Article Text
Abstract
Background Immunotherapies blocking checkpoint receptors on T cells have demonstrated impressive activity in cancer patients, however, a significant population of patients do not respond to these therapies or develop acquired resistance over time. Therefore, alternate approaches to enhance T cell immunity are needed to broaden and deepen the current clinical response rates in patients. A potential promising approach is to target intracellular negative regulators of T cell receptor (TCR) signaling. Diacylglycerol (DAG) is a key second messenger that links TCR signal strength to the intensity and duration of signaling by the RAS-extracellular signal-regulated kinase (ERK)- and protein kinase C (PKC)-dependent pathways. Diacylglycerol kinase α (DGKα) is an intracellular lipid kinase that is enriched in T cells and functions as a key negative regulator of TCR signaling by catalyzing the conversion of DAG to phosphatidic acid (PA), thus attenuating DAG-mediated signaling. Inhibition of DGKα maintains levels of DAG following TCR stimulation and potentiates T cell activation. Here we describe a potential first-in-class, potent, highly selective and orally bioavailable inhibitor of DGKα.

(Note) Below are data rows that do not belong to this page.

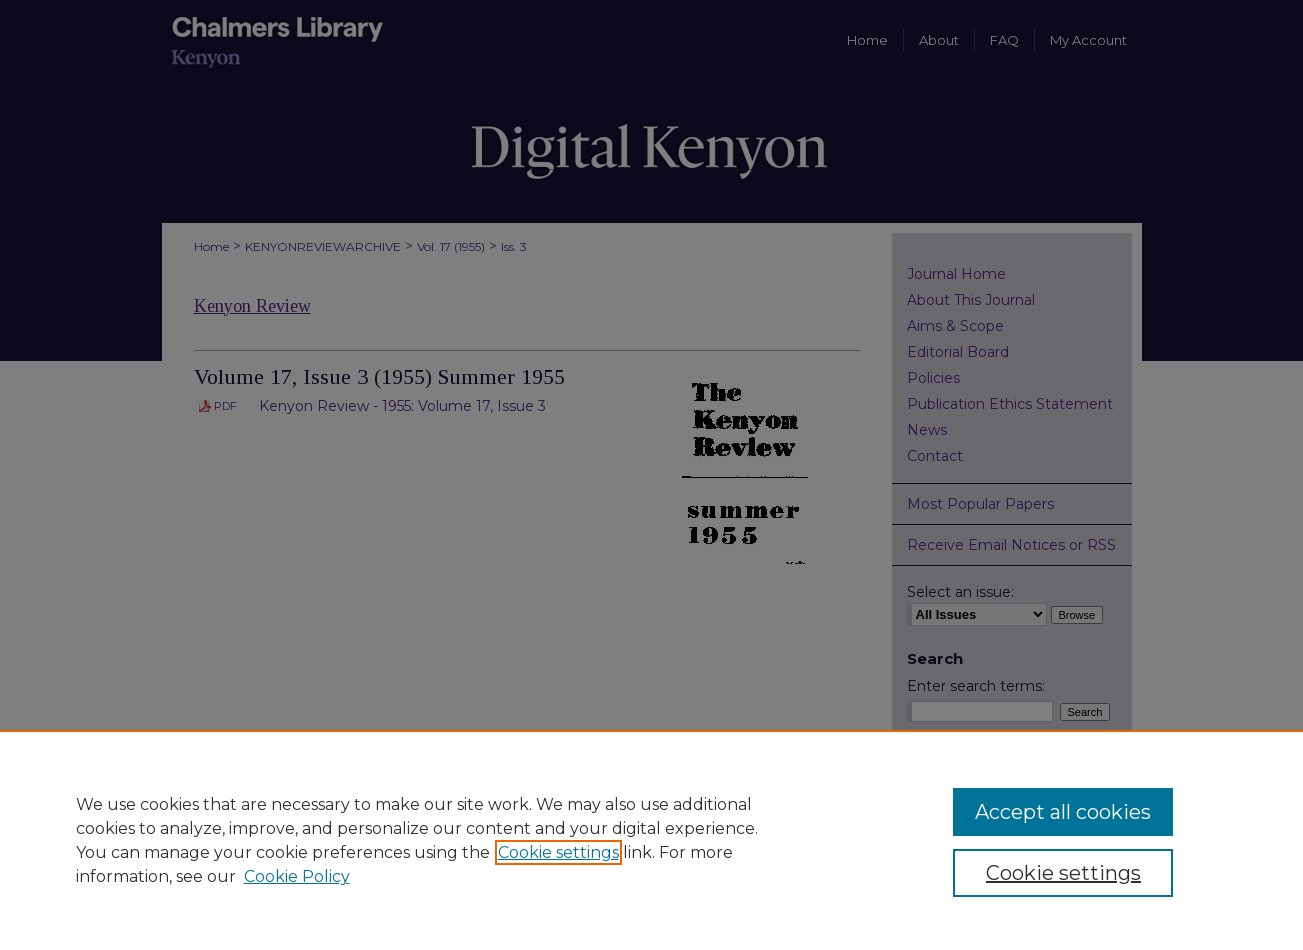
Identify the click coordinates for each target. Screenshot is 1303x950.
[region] (651, 840)
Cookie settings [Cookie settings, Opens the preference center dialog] (1063, 873)
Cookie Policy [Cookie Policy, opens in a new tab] (297, 876)
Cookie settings (558, 852)
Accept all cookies (1063, 812)
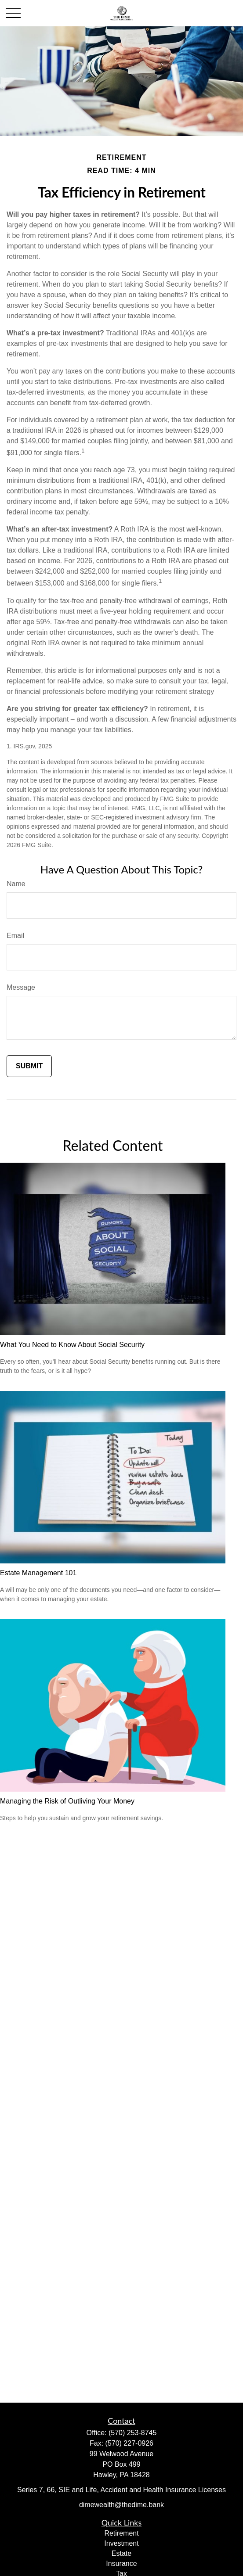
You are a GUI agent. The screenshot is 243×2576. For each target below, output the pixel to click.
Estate (121, 2553)
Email (15, 935)
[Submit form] (29, 1066)
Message (21, 987)
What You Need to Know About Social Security (72, 1344)
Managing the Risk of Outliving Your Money (67, 1801)
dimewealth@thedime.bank (121, 2504)
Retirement (121, 2533)
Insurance (121, 2563)
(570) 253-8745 (132, 2432)
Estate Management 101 (38, 1573)
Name (16, 883)
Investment (121, 2543)
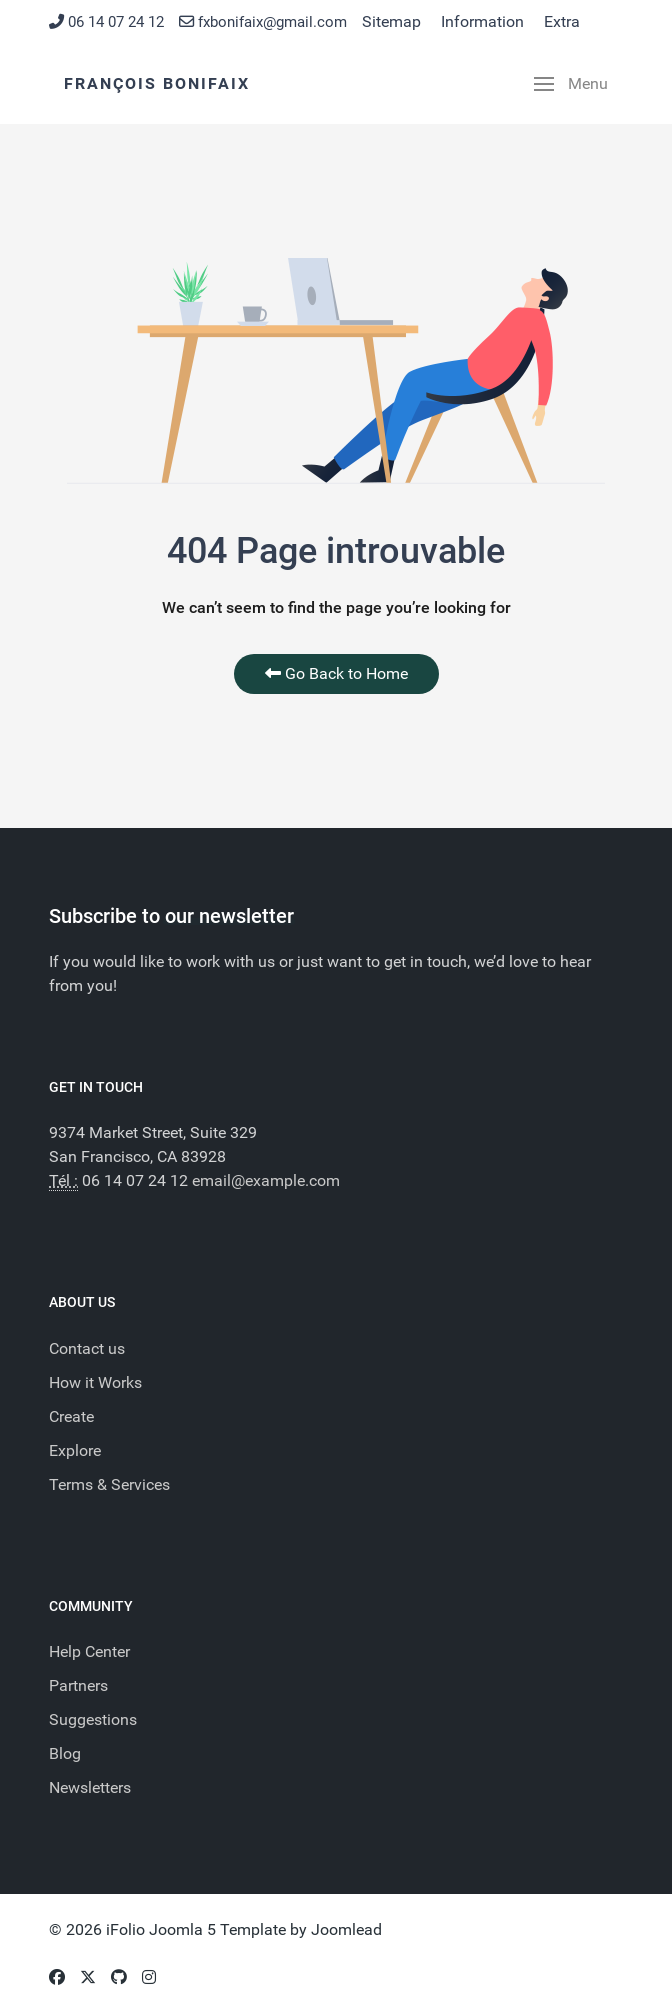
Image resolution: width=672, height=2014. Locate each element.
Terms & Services (109, 1484)
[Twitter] (88, 1977)
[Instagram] (149, 1977)
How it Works (95, 1382)
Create (71, 1416)
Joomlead (346, 1929)
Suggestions (93, 1719)
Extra (562, 21)
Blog (65, 1753)
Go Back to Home (336, 673)
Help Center (89, 1651)
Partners (78, 1685)
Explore (75, 1450)
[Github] (119, 1977)
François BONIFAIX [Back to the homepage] (157, 83)
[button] (571, 84)
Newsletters (90, 1787)
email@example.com (266, 1180)
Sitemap (391, 21)
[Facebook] (57, 1977)
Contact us (87, 1348)
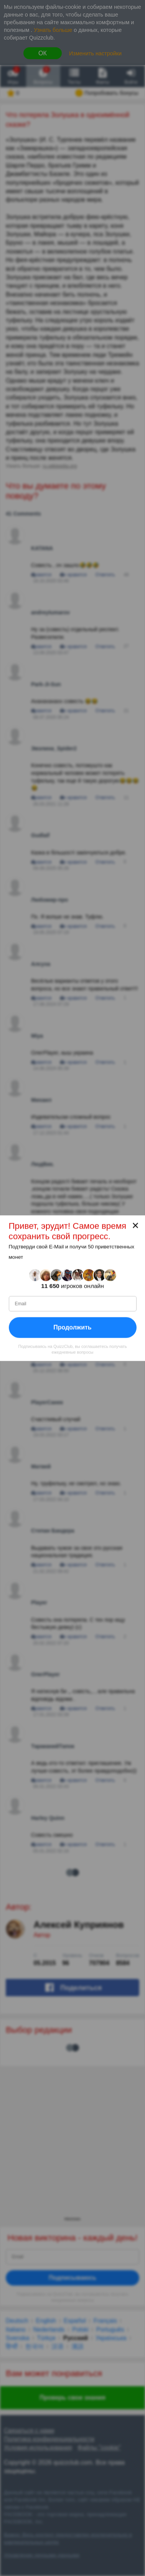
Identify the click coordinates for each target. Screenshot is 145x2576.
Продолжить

Methods The proximal activity and specificity of Gilead’s inhibitor for enhancing the main TCR-driven transcriptional nodes was measured in Jurkat cell lines containing a luciferase reporter under the control of NFAT, NF-kB, or AP-1. To assess anti-tumor activity of the inhibitor in vitro, a three-dimensional GFP-expressing human breast tumor spheroid co-culture assay with CD8+ T cells was established. Tumor lysis was determined by assessing the reduction of GFP signal and supernatants were collected to measure IFN-γ and granzyme B production. In parallel, to further confirm the activation of T cells by the inhibitor, splenocytes from OT-I mice were stimulated and supernatants were collected for IL-2 quantification. Furthermore, Gilead’s inhibitor was evaluated in multiple mouse tumor models to assess anti-tumor efficacy as monotherapy and in combination with checkpoint antibodies.

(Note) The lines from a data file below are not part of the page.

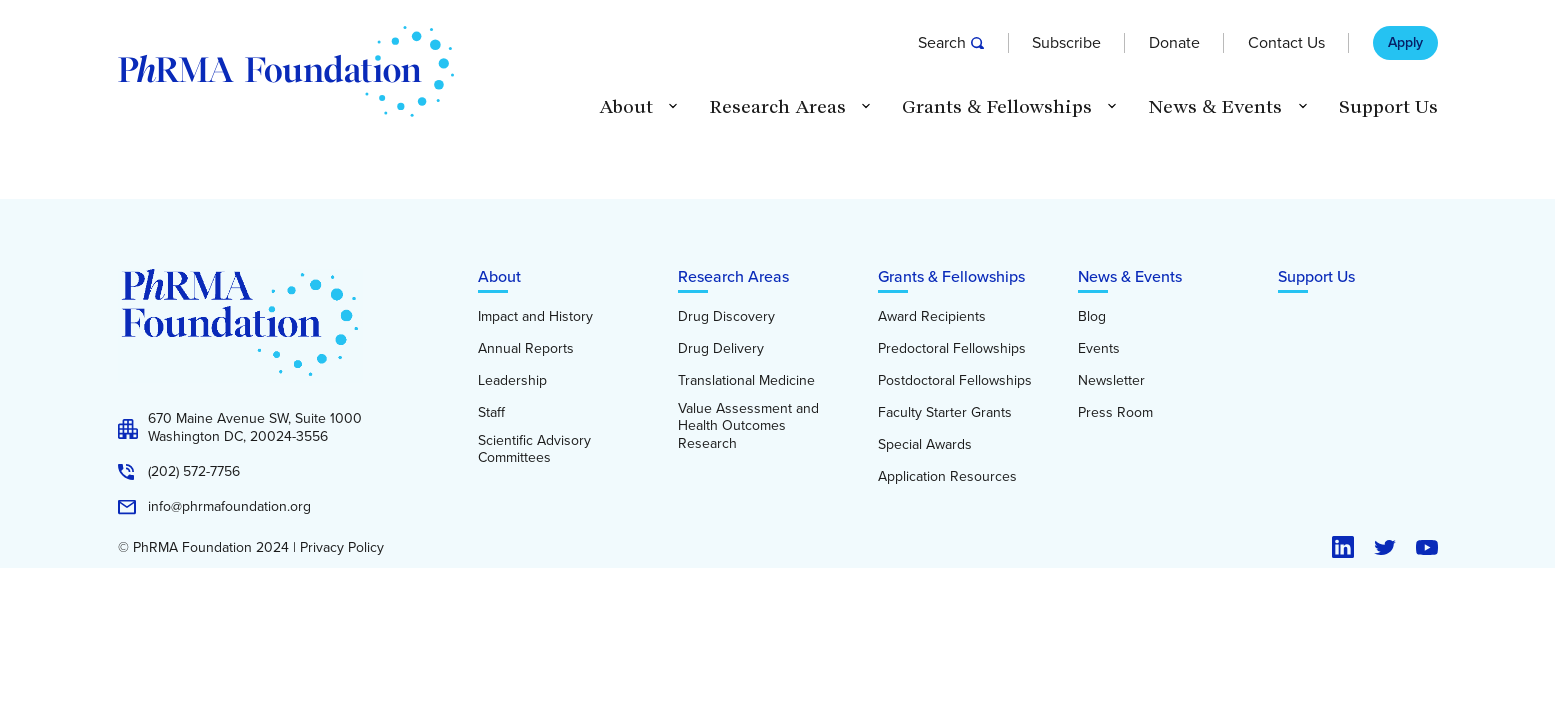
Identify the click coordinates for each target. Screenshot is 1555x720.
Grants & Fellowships (951, 276)
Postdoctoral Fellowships (955, 381)
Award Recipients (932, 317)
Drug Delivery (721, 349)
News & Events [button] (1215, 107)
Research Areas (733, 276)
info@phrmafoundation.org (229, 507)
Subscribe (1066, 43)
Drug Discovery (726, 317)
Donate (1174, 43)
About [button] (626, 107)
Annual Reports (526, 349)
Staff (491, 413)
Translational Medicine (746, 381)
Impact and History (535, 317)
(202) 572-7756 (194, 472)
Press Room (1115, 413)
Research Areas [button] (777, 107)
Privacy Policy (342, 548)
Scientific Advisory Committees (534, 449)
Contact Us (1286, 43)
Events (1099, 349)
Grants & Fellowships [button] (997, 107)
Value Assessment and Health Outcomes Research (748, 426)
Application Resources (947, 477)
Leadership (512, 381)
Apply (1405, 43)
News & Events (1130, 276)
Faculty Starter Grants (945, 413)
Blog (1092, 317)
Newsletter (1111, 381)
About (499, 276)
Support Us (1388, 107)
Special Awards (925, 445)
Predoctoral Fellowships (952, 349)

Results Gilead’s DGKα inhibitor enhanced DAG-mediated TCR signaling pathways (AP-1 and NF-kB), leading to augmented T cell activation, as measured by increased IL-2, IFN-γ and granzyme B secretion, that resulted in increased T cell-dependent killing of tumor cells in vitro. In colorectal (CT26 and MC38) and melanoma (B16F10) mouse tumor models, the inhibitor demonstrated tumor growth inhibition as a monotherapy and improved the efficacy of α-PD-1 and α-CTLA-4.
Conclusions Specific inhibition of DGKα by Gilead’s inhibitor enhances effector T cell function, leading to robust tumor growth inhibition in mouse tumor models as a monotherapy and potentiating the activity of checkpoint blockade.